Когда же прибывшие, наконец, санитары положили физическое тело на носилки и задвинули вглубь "скорой помощи", астральное тело неожиданно почувствовало, как напряглись невидимые скрепы и словно сильная пружина вдвинула его бесшумно и незаметно снова внутрь физического тела, распростертого на носилках. В это самое мгновение Гордин открыл глаза и пробормотал нечто невразумительное.
- Вроде что-то про небесный колодец бормочет и ещё про свет на дне колодца, ты, Ваня, не слышал? - обратился один санитар к другому, сидящему напротив на узкой боковой скамейке, тянущейся вдоль борта машины.
- Нет, только стон какой-то, - откликнулся напарник, посмотрев на лежащего опять неподвижно Гордина.
Его привезли и сдали в приемный покой знаменитой "Склифасовки".
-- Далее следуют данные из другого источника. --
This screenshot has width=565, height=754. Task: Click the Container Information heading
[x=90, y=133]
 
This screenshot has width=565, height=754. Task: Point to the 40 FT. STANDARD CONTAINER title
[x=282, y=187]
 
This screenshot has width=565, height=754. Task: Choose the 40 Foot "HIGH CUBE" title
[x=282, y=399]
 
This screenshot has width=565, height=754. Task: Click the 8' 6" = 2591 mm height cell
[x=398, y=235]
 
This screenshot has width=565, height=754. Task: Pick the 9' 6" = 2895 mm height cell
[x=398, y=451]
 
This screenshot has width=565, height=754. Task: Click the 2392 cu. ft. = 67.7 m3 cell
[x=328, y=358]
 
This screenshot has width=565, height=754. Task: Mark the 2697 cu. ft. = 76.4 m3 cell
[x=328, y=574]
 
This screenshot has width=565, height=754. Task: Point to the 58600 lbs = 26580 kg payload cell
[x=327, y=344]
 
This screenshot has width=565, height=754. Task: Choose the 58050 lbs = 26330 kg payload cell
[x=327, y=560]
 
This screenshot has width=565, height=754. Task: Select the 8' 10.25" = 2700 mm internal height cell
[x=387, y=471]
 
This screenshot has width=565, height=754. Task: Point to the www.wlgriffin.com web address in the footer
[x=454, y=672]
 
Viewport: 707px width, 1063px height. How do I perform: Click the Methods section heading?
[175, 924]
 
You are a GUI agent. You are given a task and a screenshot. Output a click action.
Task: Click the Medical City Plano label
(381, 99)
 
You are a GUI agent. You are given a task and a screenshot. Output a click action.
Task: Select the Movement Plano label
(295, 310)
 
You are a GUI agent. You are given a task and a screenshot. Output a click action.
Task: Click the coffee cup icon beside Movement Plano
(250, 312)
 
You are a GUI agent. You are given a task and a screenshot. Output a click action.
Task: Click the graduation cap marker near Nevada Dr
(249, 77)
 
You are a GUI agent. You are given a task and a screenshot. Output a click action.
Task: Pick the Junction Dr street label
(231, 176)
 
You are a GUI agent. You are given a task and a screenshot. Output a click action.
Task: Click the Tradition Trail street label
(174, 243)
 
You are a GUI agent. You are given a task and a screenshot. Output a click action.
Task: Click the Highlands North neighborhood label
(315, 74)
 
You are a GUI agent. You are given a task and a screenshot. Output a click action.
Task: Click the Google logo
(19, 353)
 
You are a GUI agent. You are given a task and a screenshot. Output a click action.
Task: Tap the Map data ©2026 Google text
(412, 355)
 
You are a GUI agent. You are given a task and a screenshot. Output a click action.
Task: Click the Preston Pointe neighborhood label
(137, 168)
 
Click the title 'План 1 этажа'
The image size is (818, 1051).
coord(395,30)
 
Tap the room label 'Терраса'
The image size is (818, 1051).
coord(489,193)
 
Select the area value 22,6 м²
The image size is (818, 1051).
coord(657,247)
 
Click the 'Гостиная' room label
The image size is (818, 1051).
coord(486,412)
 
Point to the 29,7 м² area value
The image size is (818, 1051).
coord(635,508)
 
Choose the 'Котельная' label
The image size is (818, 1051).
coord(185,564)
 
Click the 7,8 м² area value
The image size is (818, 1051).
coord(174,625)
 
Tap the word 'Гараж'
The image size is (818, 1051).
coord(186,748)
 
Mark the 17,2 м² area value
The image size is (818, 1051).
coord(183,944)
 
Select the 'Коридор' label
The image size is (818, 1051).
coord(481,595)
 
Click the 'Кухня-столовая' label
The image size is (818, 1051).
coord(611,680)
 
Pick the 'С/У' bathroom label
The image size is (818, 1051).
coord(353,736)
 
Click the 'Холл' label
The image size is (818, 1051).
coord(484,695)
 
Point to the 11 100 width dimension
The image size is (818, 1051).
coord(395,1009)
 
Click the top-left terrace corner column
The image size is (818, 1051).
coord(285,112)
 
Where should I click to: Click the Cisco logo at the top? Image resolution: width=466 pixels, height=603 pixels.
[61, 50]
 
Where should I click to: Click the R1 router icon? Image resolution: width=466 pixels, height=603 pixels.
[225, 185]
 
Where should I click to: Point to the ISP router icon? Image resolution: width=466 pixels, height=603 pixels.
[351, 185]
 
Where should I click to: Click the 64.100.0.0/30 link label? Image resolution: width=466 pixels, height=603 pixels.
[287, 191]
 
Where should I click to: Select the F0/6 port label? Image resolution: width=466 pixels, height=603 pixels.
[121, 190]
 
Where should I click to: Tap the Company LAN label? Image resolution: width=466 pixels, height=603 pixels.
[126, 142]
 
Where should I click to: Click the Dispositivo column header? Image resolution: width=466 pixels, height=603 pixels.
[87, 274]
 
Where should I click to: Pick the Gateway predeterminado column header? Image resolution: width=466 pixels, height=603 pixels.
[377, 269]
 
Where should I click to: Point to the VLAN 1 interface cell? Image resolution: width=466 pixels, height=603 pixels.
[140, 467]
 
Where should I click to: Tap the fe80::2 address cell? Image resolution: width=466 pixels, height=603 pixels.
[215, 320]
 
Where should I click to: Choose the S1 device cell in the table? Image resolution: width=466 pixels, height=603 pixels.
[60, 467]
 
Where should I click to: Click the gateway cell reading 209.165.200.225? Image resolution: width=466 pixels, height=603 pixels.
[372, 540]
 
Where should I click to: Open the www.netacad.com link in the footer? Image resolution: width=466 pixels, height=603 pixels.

Он же, очнувшись на другой день, был свято уверен в возвращении, на своих ногах домой, в первой помощи, оказанной женой и дочерью, и уверенность эта только подкреплялась постоянно освежаемым воспоминанием и снами, искаженно рисующими основную реальность. Но ведь основная и виртуальная реальности не отменяли совершенно непознанные миры.
II
Начало летних дней ознаменовалось скоротечными грозами и дождями. Бывало, ещё весело догромыхивал гром, словно на телеге везли пустые ведра или бидоны, а солнце уже играло вовсю в невысохших лужицах и влажноватых чуточку зеленоватых стеклах окон.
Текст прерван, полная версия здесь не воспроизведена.